A GUEST IN MY OWN COUNTRY

A Hungarian Life

by George Konrád & translated by Michael Henry Heim

Pub Date: April 24th, 2007
ISBN: 1-59051-139-5
Publisher: Other Press

A notable European intellectual’s path from persecution, exile and privation to the status of spokesman for his embattled country’s resiliency.

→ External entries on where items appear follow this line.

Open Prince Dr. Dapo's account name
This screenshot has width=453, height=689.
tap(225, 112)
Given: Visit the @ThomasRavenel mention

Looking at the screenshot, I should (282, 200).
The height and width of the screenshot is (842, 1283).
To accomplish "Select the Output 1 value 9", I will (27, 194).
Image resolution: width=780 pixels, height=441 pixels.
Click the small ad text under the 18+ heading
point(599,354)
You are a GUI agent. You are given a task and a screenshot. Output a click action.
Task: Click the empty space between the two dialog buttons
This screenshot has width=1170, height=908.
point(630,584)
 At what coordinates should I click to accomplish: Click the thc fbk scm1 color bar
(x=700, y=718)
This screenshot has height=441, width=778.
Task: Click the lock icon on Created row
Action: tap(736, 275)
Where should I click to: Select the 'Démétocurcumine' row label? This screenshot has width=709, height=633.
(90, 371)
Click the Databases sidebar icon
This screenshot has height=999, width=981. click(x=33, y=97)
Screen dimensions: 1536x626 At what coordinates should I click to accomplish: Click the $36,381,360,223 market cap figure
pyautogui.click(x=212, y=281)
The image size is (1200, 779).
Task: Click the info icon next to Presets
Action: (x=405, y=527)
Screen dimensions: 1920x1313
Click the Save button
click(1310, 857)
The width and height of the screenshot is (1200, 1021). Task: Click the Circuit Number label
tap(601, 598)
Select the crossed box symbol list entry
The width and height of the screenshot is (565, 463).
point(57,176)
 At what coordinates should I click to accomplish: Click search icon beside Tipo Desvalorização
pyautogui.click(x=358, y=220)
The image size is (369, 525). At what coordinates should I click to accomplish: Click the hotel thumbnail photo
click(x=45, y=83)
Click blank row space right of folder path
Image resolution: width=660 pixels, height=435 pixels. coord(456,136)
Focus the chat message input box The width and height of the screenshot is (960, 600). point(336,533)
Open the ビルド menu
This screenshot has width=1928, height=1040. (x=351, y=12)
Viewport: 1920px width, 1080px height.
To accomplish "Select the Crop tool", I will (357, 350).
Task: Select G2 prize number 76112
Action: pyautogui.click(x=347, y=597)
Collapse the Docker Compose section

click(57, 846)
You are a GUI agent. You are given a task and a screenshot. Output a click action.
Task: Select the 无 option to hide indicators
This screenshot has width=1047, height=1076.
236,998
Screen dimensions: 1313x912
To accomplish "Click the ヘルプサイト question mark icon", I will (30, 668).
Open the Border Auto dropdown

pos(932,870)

Born in 1933, Konrád grew up among a well-to-do middle-class Jewish family supported by his father’s hardware store, until the Nazis’ approach persuaded the Hungarian government to capitulate. “The town had deported its Jewish citizens,” Konrád recalls more than 60 years later, “and viewed all their possessions as its own, moving strangers into their houses.” The episodic story of young George’s survival (with his sister and two male cousins) after the “removal” of their parents from their village (Berettyóújfalu) is an odyssey of hasty travel, crowded and imperiled experiences at home and abroad shared with those who sheltered them, and—following “Liberation” in 1945—return to Hungary (in a cattle car) to a nearly destroyed home and a future whose bleakness was mitigated by their parents’ safe return from an Austrian internment camp. The book’s latter half depicts Konrád’s salvation through formal education; jobs as social worker, magazine editor and teacher; the publication of his brilliant first novel (The Case Worker, 1969) and the polarizing sociopolitical study (The Intellectuals on the Road to Class Power, 1979) he co-authored; and the hard-won acquisition of survival skills required of Hungary’s Jews, doubly victimized by the Third Reich and by the violent class struggle of the 1956 Hungarian Revolution. Konrád’s novelistic skills (also displayed in such fiction as The City Builder, 1977, and Stonedial, 2000) produce vivid, terse sketches of numerous relatives and acquaintances, and the book features dozens of heart-stopping perceptions (e.g., the realization that his aged mother’s “forgetfulness may help her. . . . She is letting go of her burdens”). But the book is flawed by confusing past-present shifts, and an imbalance that is presumably the result of its “slightly edited” second half.

Still, a valuable and absorbing chronicle of a terrible ordeal and of the transcendent courage shown by both its survivors and its victims.